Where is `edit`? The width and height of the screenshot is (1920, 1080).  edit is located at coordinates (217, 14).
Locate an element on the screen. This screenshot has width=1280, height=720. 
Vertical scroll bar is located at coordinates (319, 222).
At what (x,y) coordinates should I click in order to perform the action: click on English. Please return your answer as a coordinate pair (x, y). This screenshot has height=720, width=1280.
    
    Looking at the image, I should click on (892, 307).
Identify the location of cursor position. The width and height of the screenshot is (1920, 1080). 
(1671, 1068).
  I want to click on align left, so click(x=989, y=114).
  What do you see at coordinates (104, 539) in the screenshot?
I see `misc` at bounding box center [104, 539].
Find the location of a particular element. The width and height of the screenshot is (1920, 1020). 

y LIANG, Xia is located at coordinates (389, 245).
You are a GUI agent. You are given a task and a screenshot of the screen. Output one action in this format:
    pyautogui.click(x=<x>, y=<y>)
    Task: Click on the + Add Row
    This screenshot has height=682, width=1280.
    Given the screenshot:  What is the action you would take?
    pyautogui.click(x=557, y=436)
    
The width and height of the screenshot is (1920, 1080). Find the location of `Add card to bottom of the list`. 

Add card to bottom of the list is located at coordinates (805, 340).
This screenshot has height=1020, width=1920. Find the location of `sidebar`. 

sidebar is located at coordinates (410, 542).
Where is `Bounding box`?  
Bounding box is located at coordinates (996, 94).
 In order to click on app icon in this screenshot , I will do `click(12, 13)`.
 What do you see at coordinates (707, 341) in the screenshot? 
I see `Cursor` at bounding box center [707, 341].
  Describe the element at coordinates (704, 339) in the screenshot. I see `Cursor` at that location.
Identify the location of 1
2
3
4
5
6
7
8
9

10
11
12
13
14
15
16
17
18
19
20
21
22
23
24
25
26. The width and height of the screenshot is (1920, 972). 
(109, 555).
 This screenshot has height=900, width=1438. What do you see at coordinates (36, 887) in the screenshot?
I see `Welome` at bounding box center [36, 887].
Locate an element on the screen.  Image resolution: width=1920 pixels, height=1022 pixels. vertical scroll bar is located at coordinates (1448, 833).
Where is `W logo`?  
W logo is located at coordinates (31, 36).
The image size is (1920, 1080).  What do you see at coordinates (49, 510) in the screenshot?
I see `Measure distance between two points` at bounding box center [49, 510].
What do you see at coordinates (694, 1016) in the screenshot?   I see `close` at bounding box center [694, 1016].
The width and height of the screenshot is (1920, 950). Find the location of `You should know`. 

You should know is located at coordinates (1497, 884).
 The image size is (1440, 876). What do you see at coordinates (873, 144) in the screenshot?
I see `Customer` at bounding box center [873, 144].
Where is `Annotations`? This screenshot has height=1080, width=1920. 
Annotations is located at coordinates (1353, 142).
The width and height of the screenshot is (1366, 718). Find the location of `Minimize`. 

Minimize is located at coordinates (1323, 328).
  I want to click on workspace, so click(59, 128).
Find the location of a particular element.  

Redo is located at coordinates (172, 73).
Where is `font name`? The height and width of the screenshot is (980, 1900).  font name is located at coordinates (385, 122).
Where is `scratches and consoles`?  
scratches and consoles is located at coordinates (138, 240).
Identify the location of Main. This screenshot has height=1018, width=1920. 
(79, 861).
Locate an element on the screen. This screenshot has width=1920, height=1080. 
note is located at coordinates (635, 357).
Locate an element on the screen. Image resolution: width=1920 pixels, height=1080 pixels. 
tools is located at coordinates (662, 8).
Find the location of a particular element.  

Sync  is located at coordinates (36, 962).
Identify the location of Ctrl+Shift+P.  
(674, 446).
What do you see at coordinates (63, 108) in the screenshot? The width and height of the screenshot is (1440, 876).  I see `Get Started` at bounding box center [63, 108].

* Instruction *
Rewrite the lines starting with the line with "has width=1920, height=1080." and going on through the line with "(674, 446)." as a two-column CSV with the headers input and output, one row for each text and its answer. Put each field in double quotes and turn any line breaks within a field into spaces.

* Task solution *
input,output
"Locate an element on the screen. This screenshot has width=1920, height=1080.","note is located at coordinates (635, 357)."
"Locate an element on the screen. Image resolution: width=1920 pixels, height=1080 pixels.","tools is located at coordinates (662, 8)."
"Find the location of a particular element.","Sync  is located at coordinates (36, 962)."
"Identify the location of Ctrl+Shift+P.","(674, 446)."